Making history
Is it just me or is there something strange about the day of remembrance we have chosen for the Land Wars?
It’s not the remembrance part that I can’t understand. It’s the date. After all, October 28th is the day 34 Maori chiefs signed a Declaration of Independence and subsequently became the United Tribes of New Zealand. That was in 1835. The Land Wars were hinted at from the 1840s and really began in the 1860s.
The strange selection of dates is the sort of thing that niggles because it feel like the politicisation of our history and, as we all know, there is no greater battleground than the one for our history. That’s because, as George Orwell pointed out, “he who controls the past controls the present”.
Don’t get me wrong. I think a day commemorating the Maori land wars is a fantastic idea. Learning about what happened between Maori and the Crown, Maori and the New Zealand Company, Maori and Maori, The New Zealand Company and the missionaries, the missionaries and the Crown is important.
It’s important to understand that our history is not black and white in any sense. No historical issue ever is. There is always a story behind the story. There is, for example, the story of the Musket Wars where iwi battled iwi, which spilled over into the Land Wars and saw Maori shift affiliation between the Crown and back depending on which iwi the Crown was fighting.

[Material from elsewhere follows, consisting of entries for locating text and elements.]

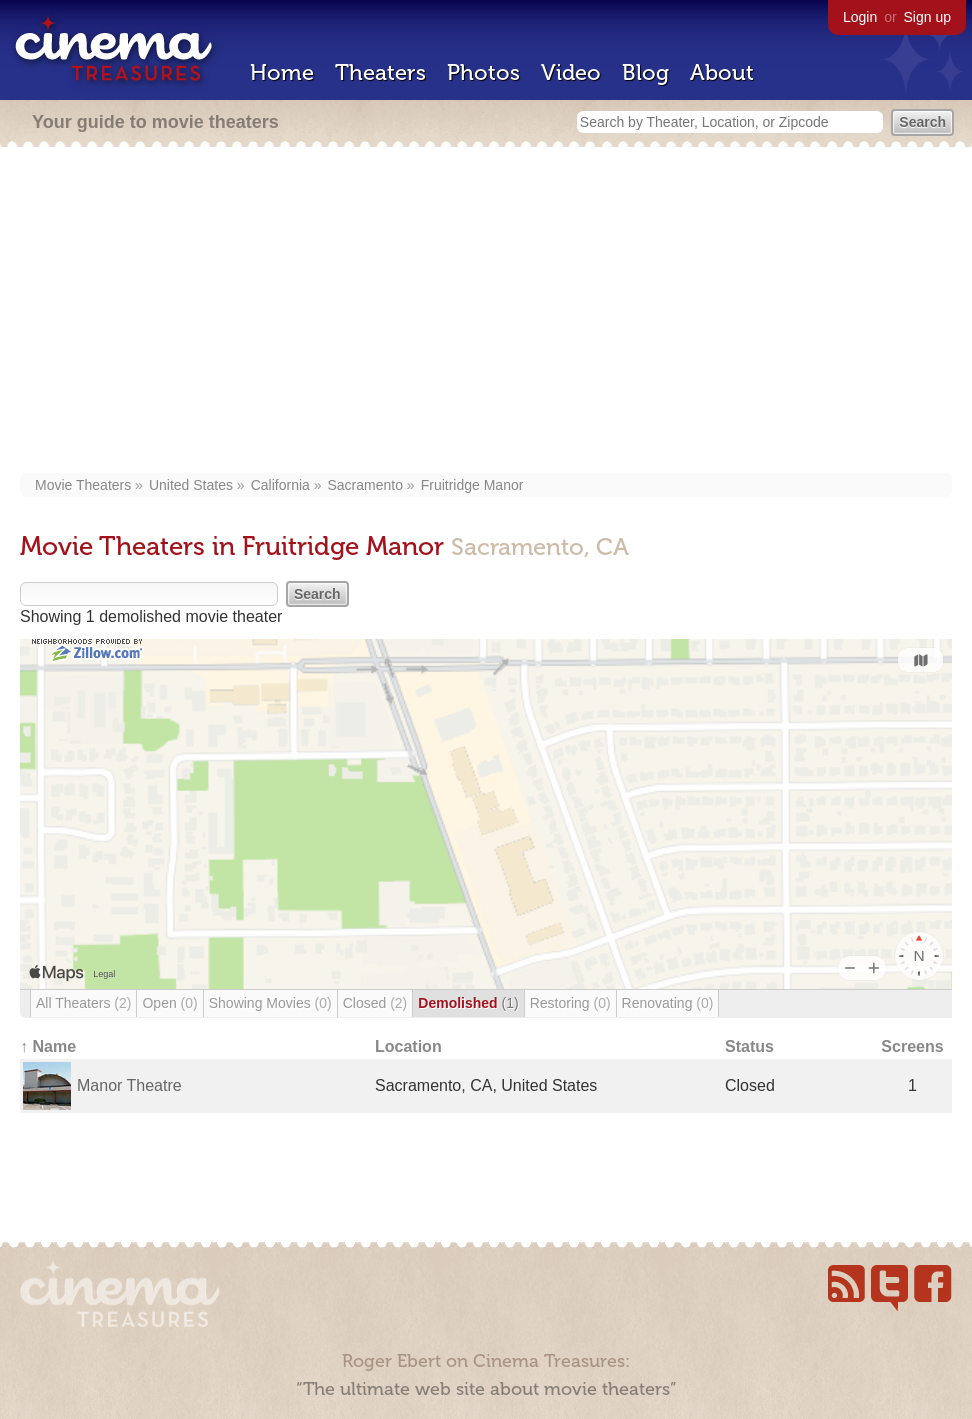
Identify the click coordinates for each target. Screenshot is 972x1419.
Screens (912, 1046)
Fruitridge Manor (472, 485)
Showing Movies (270, 1003)
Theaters (380, 72)
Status (749, 1046)
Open (169, 1003)
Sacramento (365, 485)
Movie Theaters (83, 485)
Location (408, 1046)
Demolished (468, 1003)
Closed (375, 1003)
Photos (483, 72)
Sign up (927, 17)
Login (860, 17)
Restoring (570, 1003)
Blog (645, 72)
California (280, 485)
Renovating (668, 1003)
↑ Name (48, 1046)
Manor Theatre (129, 1085)
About (722, 72)
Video (571, 72)
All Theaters (83, 1003)
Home (282, 72)
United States (191, 485)
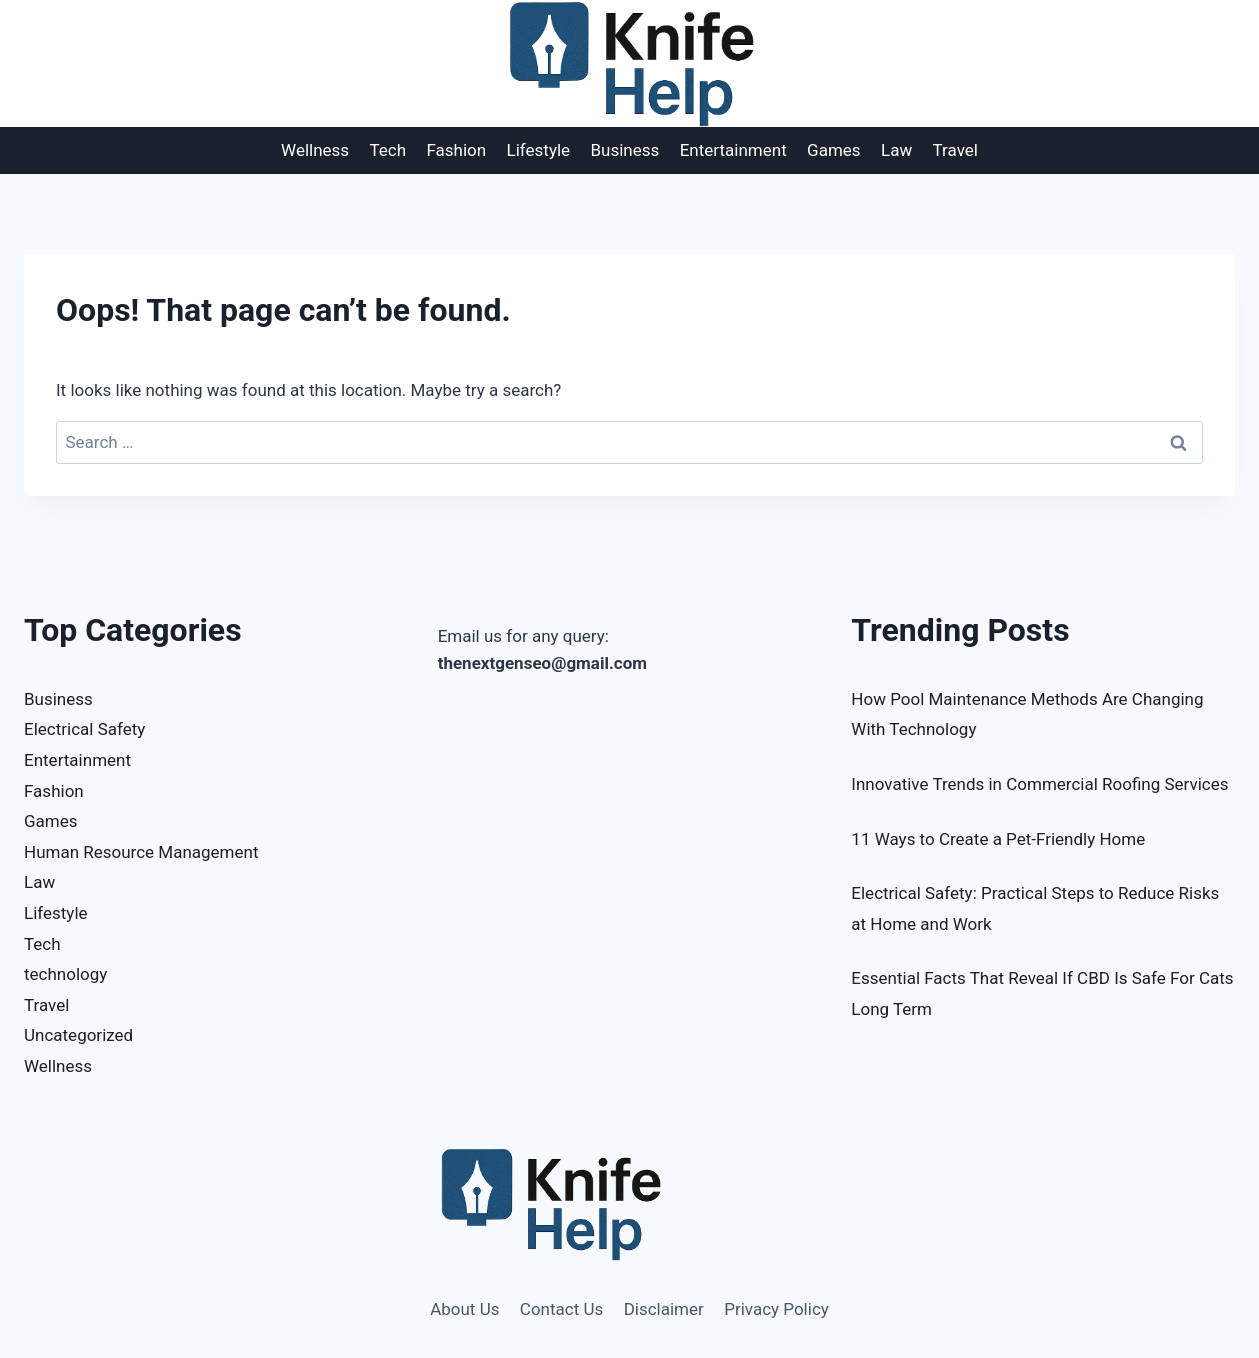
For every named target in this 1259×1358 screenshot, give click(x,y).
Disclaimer (664, 1309)
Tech (388, 150)
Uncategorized (78, 1035)
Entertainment (733, 150)
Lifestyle (539, 150)
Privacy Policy (776, 1309)
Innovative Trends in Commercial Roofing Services (1039, 784)
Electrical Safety (84, 729)
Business (625, 150)
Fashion (456, 150)
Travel (955, 150)
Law (896, 150)
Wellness (315, 150)
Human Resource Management (141, 852)
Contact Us (561, 1309)
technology (65, 974)
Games (834, 150)
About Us (464, 1309)
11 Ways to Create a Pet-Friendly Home (998, 839)
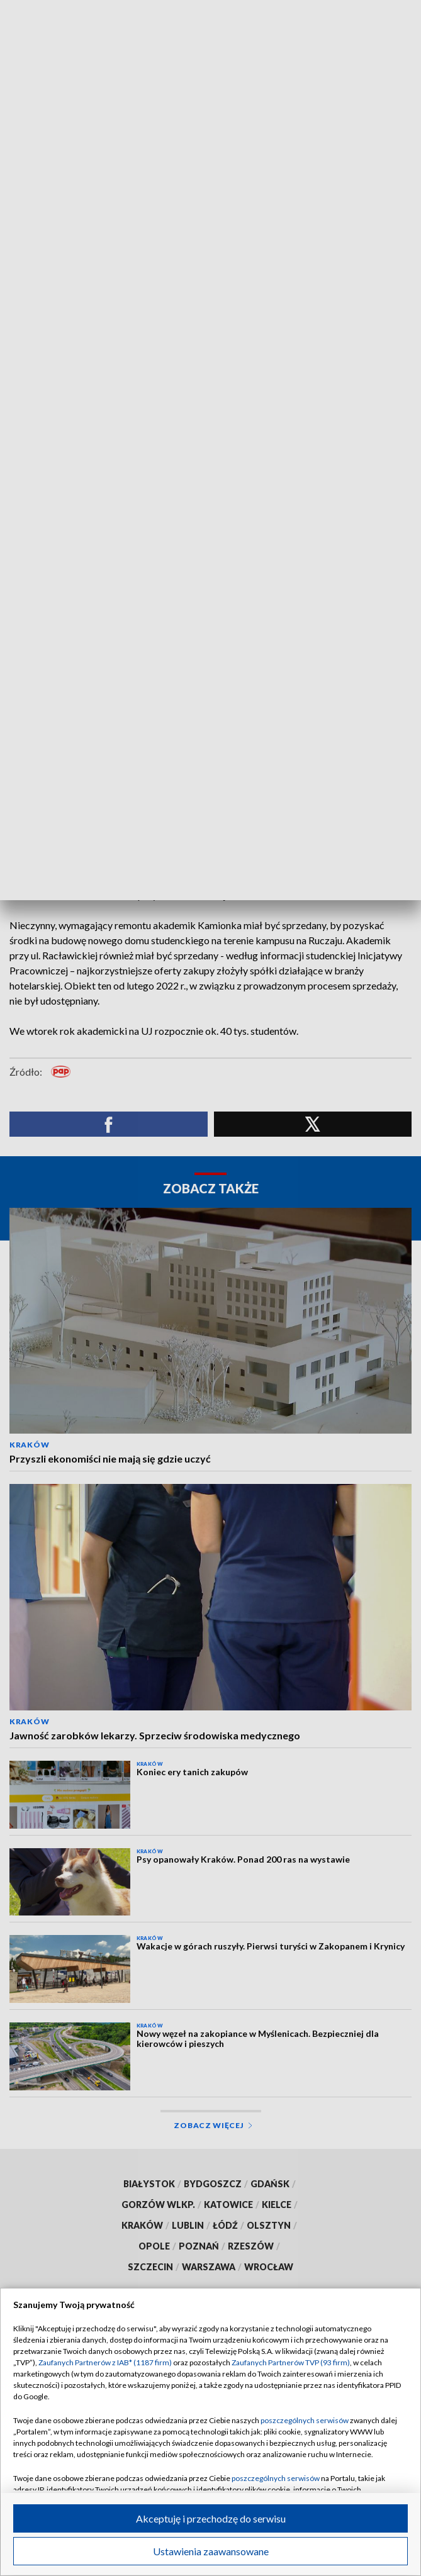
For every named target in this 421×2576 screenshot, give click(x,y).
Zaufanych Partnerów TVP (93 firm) (291, 2362)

There were kupapa, Maori soldiers who fought for the Crown, and there were the heroes of the rebellion against the Crown, like Titokowaru.
Where the British are concerned, the story was just as complex. It is full of greed encouraged in organisations like The New Zealand Company, full of heroes like missionaries who spoke out against the land grabs and were subsequently shunned by society or character annihilated, even as their peers in Britain (inspired by Christians like William Wilberforce) fought for the rights of indigenous peoples to be enshrined in treaties. The history of our land is about as straightforward as the Waikato River.
And that is because it is the history of humans, and we are all of us full of bends and twists in character and beliefs that are unexpected. We are the products of our experience and our choices. We hold views thanks to the limited information every one of us possesses, because we simply can’t know it all. We are diverse in our views and beliefs today, as the people during the Land Wars would have been diverse in their views and beliefs.
All of this is important to remember, because we too easily fall into the trap of filling the stories of our past with good guys and bad guys. And that is dangerous. Yes, they existed, just as good people and bad people exist today. But the vast majority are those who are doing the best they can with the knowledge they have of the world, and it would have been the same in 1860.
By remembering that we keep our own fallibility in sight. If we know that the people who made the mistakes we are studying were just like us – humans capable of good and bad, full of mixed motives, able to see the world only through the lens of their time – we are kept humble and made wary in our decision-making.
After all, as my father always tells me, those who forget the past or think we are now “better than that” are prime candidates for repeating it. But if we want to avoid making the same mistakes over and over again, we must remember rightly.